Le relazioni vive tra economia, stato sociale e istituzioni favoriscono il territorio nella sua crescita e nella capacità di proiettarsi nel futuro, in quanto ne conoscono le risorse tecniche e le capacità produttive (sia in termini di persone che di know how). Questo è l’ humus sul quale le attività già esistenti possono crescere e svilupparsi e a loro volta generarne di nuove; questo è il potere rigenerante della storia.
Grazie al fervido intreccio tra visioni imprenditoriali e visioni politiche delle pubbliche amministrazioni locali, tra manodopera e scuola si ottiene un effetto moltiplicatore di opportunità.
Se nell’ antichità la committenza spettava al Principe che promuoveva la realizzazione dell’opera per i propri scopi politici, dottrinali e religiosi, senza alcuna limitazione di fondi, oggi la situazione è molto più complessa e frammentata. Il periodo della committenza forte non esiste più.
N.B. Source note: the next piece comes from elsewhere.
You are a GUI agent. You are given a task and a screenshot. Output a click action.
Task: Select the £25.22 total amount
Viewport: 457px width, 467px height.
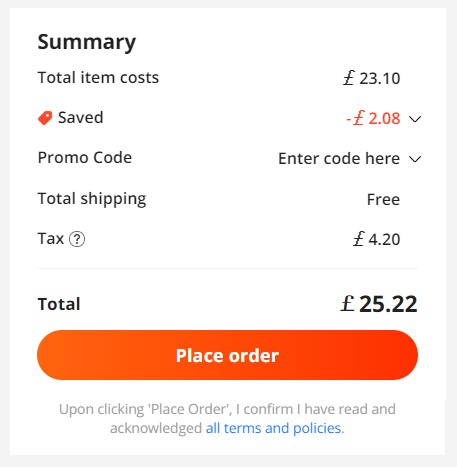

Lo stesso ente pubblico interviene – per mancanza di risorse – al limite per sostenere la valorizzazione delle realtà artistiche e produttive, in risposta ai bisogni dei cittadini.
Il vuoto di risorse che si è creato tuttavia pur rappresentando una fonte in meno dalla quale attingere per produrre cultura, ha lasciato il posto ad iniziative di sponsorizzazioni private, oggi favorite in Italia anche da una legislazione fiscale agevolativa (decreto Art Bonus).
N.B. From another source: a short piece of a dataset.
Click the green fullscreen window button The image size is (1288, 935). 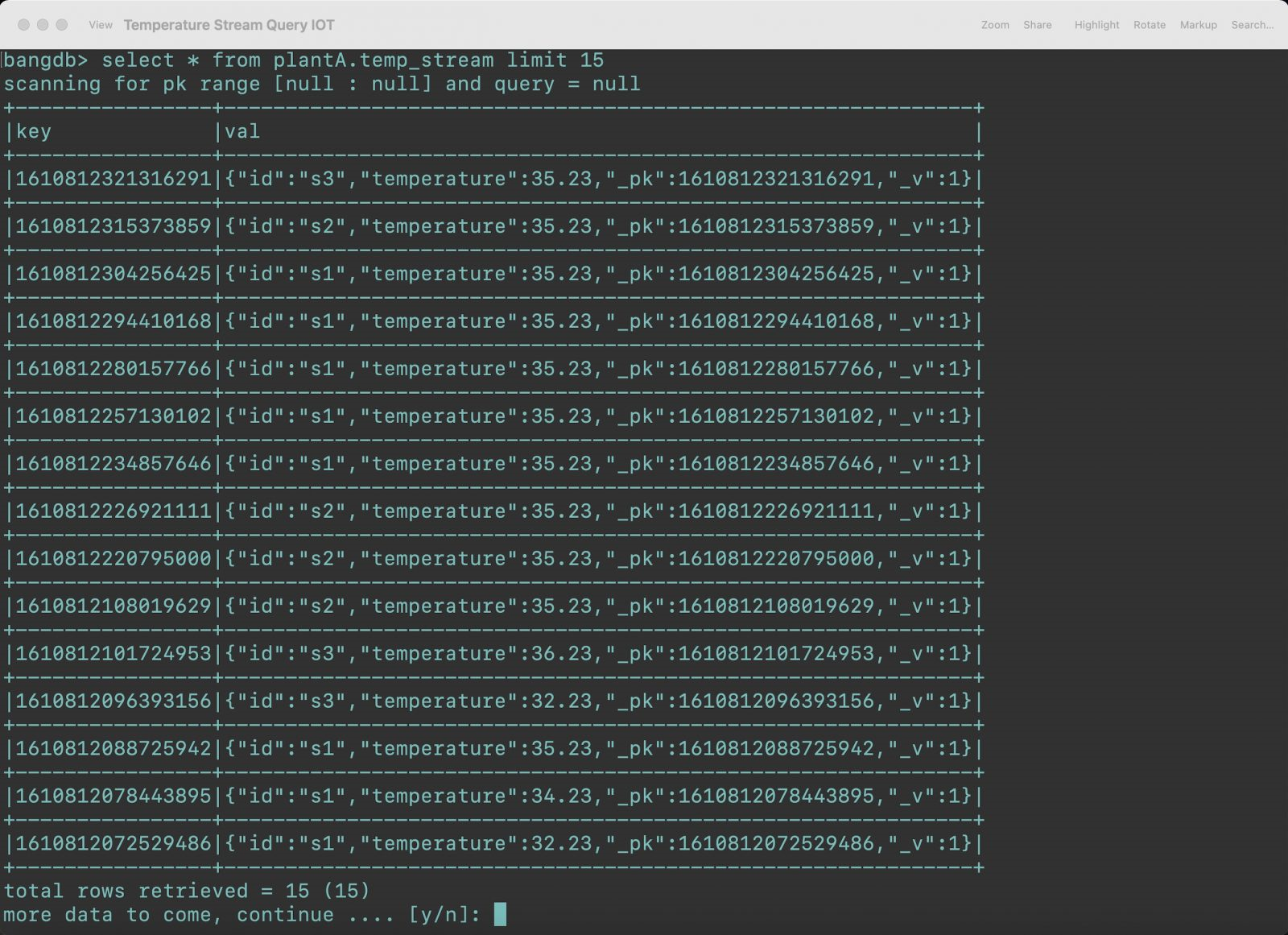tap(62, 25)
Inoltre, si è aperto lo spazio all’ autopromozione del lavoro artistico-artigianale anche attraverso la rete, in forme autonome, rompendo un pudore dell’arte che si sottraeva al “mercimonio” per raggiungere destinatari sparsi ovunque nel mondo.
Tuttavia, in un contesto così ampio e “a mosaico” serve un tipo di “qualità” che non può rappresentare le virtù di un singolo soggetto ma va ritradotta come “ qualità delle persone, delle relazioni, dei progetti e dei prodotti.”
Questa è’ la “qualità del fare sapiente e consapevole”. (A. Meomartini membro del CdA Luiss Guido Carli di Roma ) perché oggi il “fare” sta riconquistando la stessa dignità del pensare, anche a partire dai giovani.
** Questo articolo non vuole essere un saggio critico o simili, in quanto non avrei competenze culturali per scrivere in modo specialistico dell’argomento, e riporta solo le mie osservazioni.
Ringrazio invece gli studiosi competenti in merito, come la dr.ssa Linda Kniffitz curatrice del Centro di Documentazione Internazionale sul Mosaico (CIDM) del MAR che con le sue relazioni e la sua illuminante spiegazione a voce mi ha aiutato a mettere insieme questo “complesso mosaico”. Devo menzionare anche il dossier che ho letto dell’Istituto per i Beni artistici Culturali e Naturali della Regione Emilia Romagna che con le relazioni dei suoi esimi studiosi fornisce a chi vuole capirne di più, materiale preziosissimo di studio. (IBC E-R è un Istituto che ha il pregio di fornirci pubblicazioni e iniziative preziosissimi per la memoria e la cultura dell’arte e dei beni del territorio regionale).
Grazie ancora a Greta Guberti che inaugura la sua bottega laboratorio Venerdì 20 settembre in Via Maggiore 65 a Ravenna (consiglio di farci un salto).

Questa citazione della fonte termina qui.